Return the following lines verbatim, leaving every one of them unchanged.

[Dataset items]
★ ★ ★

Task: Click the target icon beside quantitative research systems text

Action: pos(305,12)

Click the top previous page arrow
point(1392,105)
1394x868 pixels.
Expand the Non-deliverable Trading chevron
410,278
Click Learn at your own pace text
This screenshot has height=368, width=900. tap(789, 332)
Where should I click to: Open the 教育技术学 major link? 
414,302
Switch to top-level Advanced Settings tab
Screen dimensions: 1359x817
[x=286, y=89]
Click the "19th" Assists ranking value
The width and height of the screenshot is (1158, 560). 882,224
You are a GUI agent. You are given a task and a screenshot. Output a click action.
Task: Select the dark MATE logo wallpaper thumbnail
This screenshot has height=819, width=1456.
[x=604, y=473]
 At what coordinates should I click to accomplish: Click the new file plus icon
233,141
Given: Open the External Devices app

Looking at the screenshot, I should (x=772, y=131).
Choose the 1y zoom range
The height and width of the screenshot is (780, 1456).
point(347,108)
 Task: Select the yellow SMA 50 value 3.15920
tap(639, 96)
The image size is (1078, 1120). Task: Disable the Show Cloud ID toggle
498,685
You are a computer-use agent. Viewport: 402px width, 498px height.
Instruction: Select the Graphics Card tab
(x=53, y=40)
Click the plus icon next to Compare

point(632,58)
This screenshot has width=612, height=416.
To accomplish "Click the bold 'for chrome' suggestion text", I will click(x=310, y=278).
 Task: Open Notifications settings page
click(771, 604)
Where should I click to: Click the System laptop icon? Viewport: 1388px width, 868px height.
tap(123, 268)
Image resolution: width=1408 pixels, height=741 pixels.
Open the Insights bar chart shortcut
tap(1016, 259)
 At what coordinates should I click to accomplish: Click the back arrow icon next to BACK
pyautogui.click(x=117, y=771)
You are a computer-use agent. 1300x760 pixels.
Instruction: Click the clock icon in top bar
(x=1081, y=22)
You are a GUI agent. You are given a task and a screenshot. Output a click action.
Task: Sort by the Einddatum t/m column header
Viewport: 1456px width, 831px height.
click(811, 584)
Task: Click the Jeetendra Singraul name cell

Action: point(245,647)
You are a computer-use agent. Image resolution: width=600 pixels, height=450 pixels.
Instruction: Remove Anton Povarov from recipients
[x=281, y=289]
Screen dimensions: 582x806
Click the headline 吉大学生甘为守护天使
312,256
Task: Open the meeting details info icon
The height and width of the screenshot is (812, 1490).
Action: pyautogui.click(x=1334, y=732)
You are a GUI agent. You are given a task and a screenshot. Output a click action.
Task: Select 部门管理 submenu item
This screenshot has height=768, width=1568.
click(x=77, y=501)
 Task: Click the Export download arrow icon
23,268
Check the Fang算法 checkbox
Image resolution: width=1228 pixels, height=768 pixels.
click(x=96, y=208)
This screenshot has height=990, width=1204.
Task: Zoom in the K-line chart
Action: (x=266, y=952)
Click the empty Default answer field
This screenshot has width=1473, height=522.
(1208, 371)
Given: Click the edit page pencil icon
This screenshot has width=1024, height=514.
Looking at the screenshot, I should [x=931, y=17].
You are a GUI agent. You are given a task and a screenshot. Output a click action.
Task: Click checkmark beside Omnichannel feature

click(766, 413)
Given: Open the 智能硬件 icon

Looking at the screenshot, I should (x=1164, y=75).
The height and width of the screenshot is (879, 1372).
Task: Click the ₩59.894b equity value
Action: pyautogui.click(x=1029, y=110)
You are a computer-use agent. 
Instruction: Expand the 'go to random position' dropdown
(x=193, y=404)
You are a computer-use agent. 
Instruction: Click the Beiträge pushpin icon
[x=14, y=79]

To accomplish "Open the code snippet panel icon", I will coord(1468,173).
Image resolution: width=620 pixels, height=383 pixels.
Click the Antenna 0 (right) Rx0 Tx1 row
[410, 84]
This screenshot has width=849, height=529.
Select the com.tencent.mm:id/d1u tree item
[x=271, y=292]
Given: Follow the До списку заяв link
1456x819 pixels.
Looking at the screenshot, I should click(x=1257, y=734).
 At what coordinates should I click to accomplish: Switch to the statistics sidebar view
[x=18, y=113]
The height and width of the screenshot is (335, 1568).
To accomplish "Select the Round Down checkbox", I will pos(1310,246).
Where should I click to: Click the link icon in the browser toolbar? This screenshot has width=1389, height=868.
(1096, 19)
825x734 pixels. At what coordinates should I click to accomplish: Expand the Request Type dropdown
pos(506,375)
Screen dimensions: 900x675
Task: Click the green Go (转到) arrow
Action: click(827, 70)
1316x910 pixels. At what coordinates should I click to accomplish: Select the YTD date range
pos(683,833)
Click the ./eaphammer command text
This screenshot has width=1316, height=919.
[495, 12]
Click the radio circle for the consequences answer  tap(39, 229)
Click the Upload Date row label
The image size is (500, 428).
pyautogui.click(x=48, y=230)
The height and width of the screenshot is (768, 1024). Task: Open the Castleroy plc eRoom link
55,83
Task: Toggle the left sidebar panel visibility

★ ★ ★

RESPONSE FOR THIS EXERCISE:
Task: Click the target icon beside quantitative research systems text

Action: pos(305,12)

Click the top previous page arrow
point(1392,105)
1394x868 pixels.
Expand the Non-deliverable Trading chevron
410,278
Click Learn at your own pace text
This screenshot has height=368, width=900. tap(789, 332)
Where should I click to: Open the 教育技术学 major link? 
414,302
Switch to top-level Advanced Settings tab
Screen dimensions: 1359x817
[x=286, y=89]
Click the "19th" Assists ranking value
The width and height of the screenshot is (1158, 560). 882,224
You are a GUI agent. You are given a task and a screenshot. Output a click action.
Task: Select the dark MATE logo wallpaper thumbnail
This screenshot has height=819, width=1456.
[x=604, y=473]
 At what coordinates should I click to accomplish: Click the new file plus icon
233,141
Given: Open the External Devices app

Looking at the screenshot, I should (x=772, y=131).
Choose the 1y zoom range
The height and width of the screenshot is (780, 1456).
point(347,108)
 Task: Select the yellow SMA 50 value 3.15920
tap(639, 96)
The image size is (1078, 1120). Task: Disable the Show Cloud ID toggle
498,685
You are a computer-use agent. Viewport: 402px width, 498px height.
Instruction: Select the Graphics Card tab
(x=53, y=40)
Click the plus icon next to Compare

point(632,58)
This screenshot has width=612, height=416.
To accomplish "Click the bold 'for chrome' suggestion text", I will click(x=310, y=278).
 Task: Open Notifications settings page
click(771, 604)
Where should I click to: Click the System laptop icon? Viewport: 1388px width, 868px height.
tap(123, 268)
Image resolution: width=1408 pixels, height=741 pixels.
Open the Insights bar chart shortcut
tap(1016, 259)
 At what coordinates should I click to accomplish: Click the back arrow icon next to BACK
pyautogui.click(x=117, y=771)
You are a computer-use agent. 1300x760 pixels.
Instruction: Click the clock icon in top bar
(x=1081, y=22)
You are a GUI agent. You are given a task and a screenshot. Output a click action.
Task: Sort by the Einddatum t/m column header
Viewport: 1456px width, 831px height.
click(811, 584)
Task: Click the Jeetendra Singraul name cell

Action: point(245,647)
You are a computer-use agent. Image resolution: width=600 pixels, height=450 pixels.
Instruction: Remove Anton Povarov from recipients
[x=281, y=289]
Screen dimensions: 582x806
Click the headline 吉大学生甘为守护天使
312,256
Task: Open the meeting details info icon
The height and width of the screenshot is (812, 1490).
Action: pyautogui.click(x=1334, y=732)
You are a GUI agent. You are given a task and a screenshot. Output a click action.
Task: Select 部门管理 submenu item
This screenshot has height=768, width=1568.
click(x=77, y=501)
 Task: Click the Export download arrow icon
23,268
Check the Fang算法 checkbox
Image resolution: width=1228 pixels, height=768 pixels.
click(x=96, y=208)
This screenshot has height=990, width=1204.
Task: Zoom in the K-line chart
Action: (x=266, y=952)
Click the empty Default answer field
This screenshot has width=1473, height=522.
(1208, 371)
Given: Click the edit page pencil icon
This screenshot has width=1024, height=514.
Looking at the screenshot, I should [x=931, y=17].
You are a GUI agent. You are given a task and a screenshot. Output a click action.
Task: Click checkmark beside Omnichannel feature

click(766, 413)
Given: Open the 智能硬件 icon

Looking at the screenshot, I should (x=1164, y=75).
The height and width of the screenshot is (879, 1372).
Task: Click the ₩59.894b equity value
Action: pyautogui.click(x=1029, y=110)
You are a computer-use agent. 
Instruction: Expand the 'go to random position' dropdown
(x=193, y=404)
You are a computer-use agent. 
Instruction: Click the Beiträge pushpin icon
[x=14, y=79]

To accomplish "Open the code snippet panel icon", I will coord(1468,173).
Image resolution: width=620 pixels, height=383 pixels.
Click the Antenna 0 (right) Rx0 Tx1 row
[410, 84]
This screenshot has width=849, height=529.
Select the com.tencent.mm:id/d1u tree item
[x=271, y=292]
Given: Follow the До списку заяв link
1456x819 pixels.
Looking at the screenshot, I should click(x=1257, y=734).
 At what coordinates should I click to accomplish: Switch to the statistics sidebar view
[x=18, y=113]
The height and width of the screenshot is (335, 1568).
To accomplish "Select the Round Down checkbox", I will pos(1310,246).
Where should I click to: Click the link icon in the browser toolbar? This screenshot has width=1389, height=868.
(1096, 19)
825x734 pixels. At what coordinates should I click to accomplish: Expand the Request Type dropdown
pos(506,375)
Screen dimensions: 900x675
Task: Click the green Go (转到) arrow
Action: click(827, 70)
1316x910 pixels. At what coordinates should I click to accomplish: Select the YTD date range
pos(683,833)
Click the ./eaphammer command text
This screenshot has width=1316, height=919.
[495, 12]
Click the radio circle for the consequences answer  tap(39, 229)
Click the Upload Date row label
The image size is (500, 428).
pyautogui.click(x=48, y=230)
The height and width of the screenshot is (768, 1024). Task: Open the Castleroy plc eRoom link
55,83
Task: Toggle the left sidebar panel visibility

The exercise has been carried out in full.